Facebook: UI doesn't fit with Android standards, and on top of that it sucks
too. An example of how to get it right on Android is the Google+ app. They
should really be using the standard action bar (or at least a better emulation
of it), and the standard navigation drawer. Facebook had an update for the
iOS7 visual standards on release, but they still haven't fully embraced the
Holo themes introduced 2 years ago on Android. In fact, the Android app's UI
is essentially just bad port of how their old iOS6 app looked.

Poor performance overall, this has gotten better as they've switched to a more
native UI, but it's still worse than it should be.
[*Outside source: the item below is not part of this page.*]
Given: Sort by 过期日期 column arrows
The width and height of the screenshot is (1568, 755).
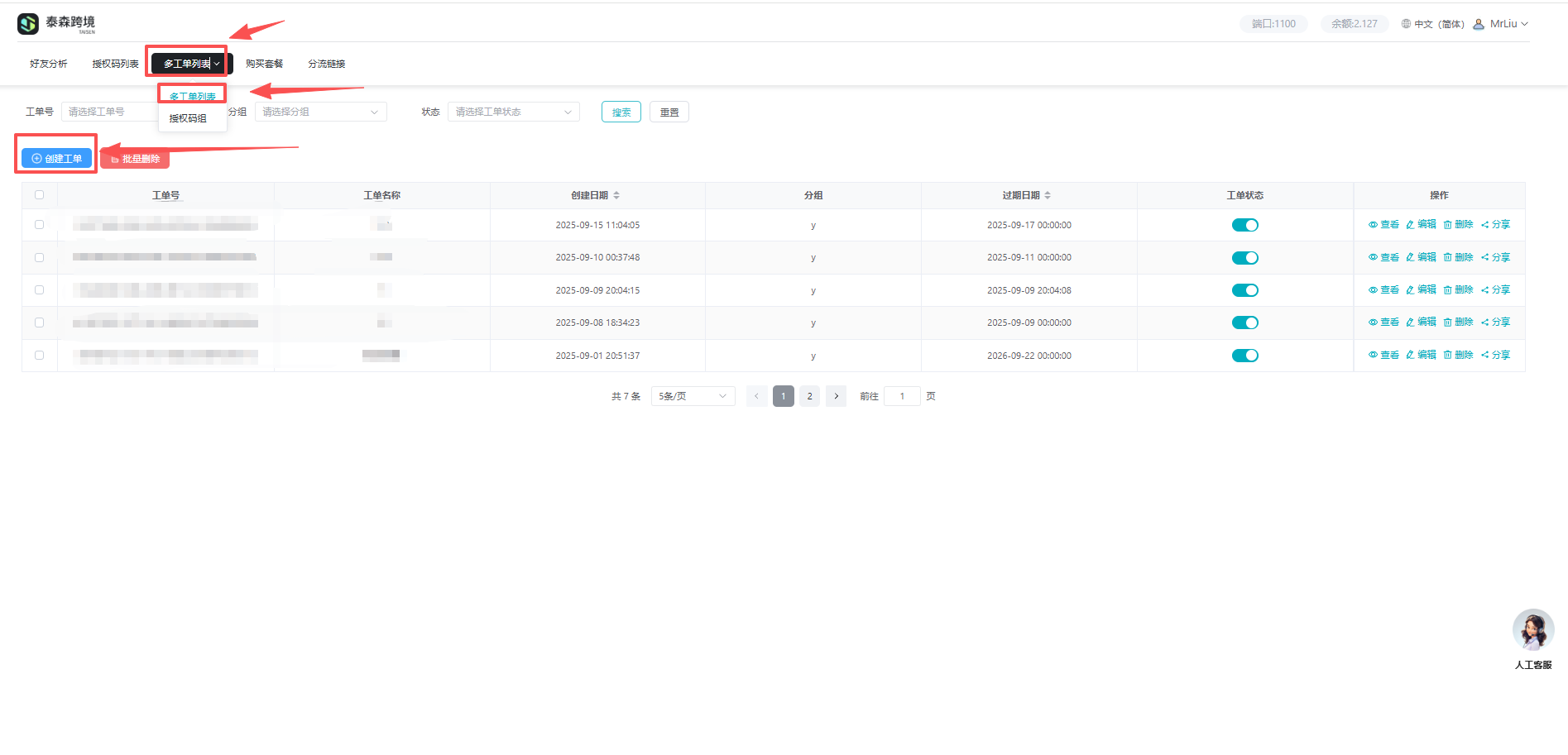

Scrolling performance is
still a bit janky, even on the Nexus 4 - A few seconds with overdraw shown
gives plenty of things to fix.

The Image upload UI is pretty bad, especially that horrifically designed
notification.

Twitter has similar issues, mostly to do with using non-standard + bad UI.
They have a beta version now with a faked Navigation Drawer, but they got lots
of things wrong so feels really out of place (why they didn't use the standard
one is a mystery).

Overall, the FB + Twitter Android apps clearly get a lot less love than their
iOS apps. They have actually been getting better - the facebook app a few
years ago was far worse (e.g. couldn't see or add event comments, which is
pretty obviously important on mobile), but they still have a long way to go
before they match up to the quality of the Google apps on Android (some of
which I have problems with also, but that's a different issue!)

------
adammichaelc
Writing is on the wall with mobile.

Here is a great presentation on the topic, Mobile is Eating the World.
[http://www.slideshare.net/bge20/2013-05-bea](http://www.slideshare.net/bge20/2013-05-bea)

Disclaimer: I'm biased. I work for [http://mokriya.com](http://mokriya.com)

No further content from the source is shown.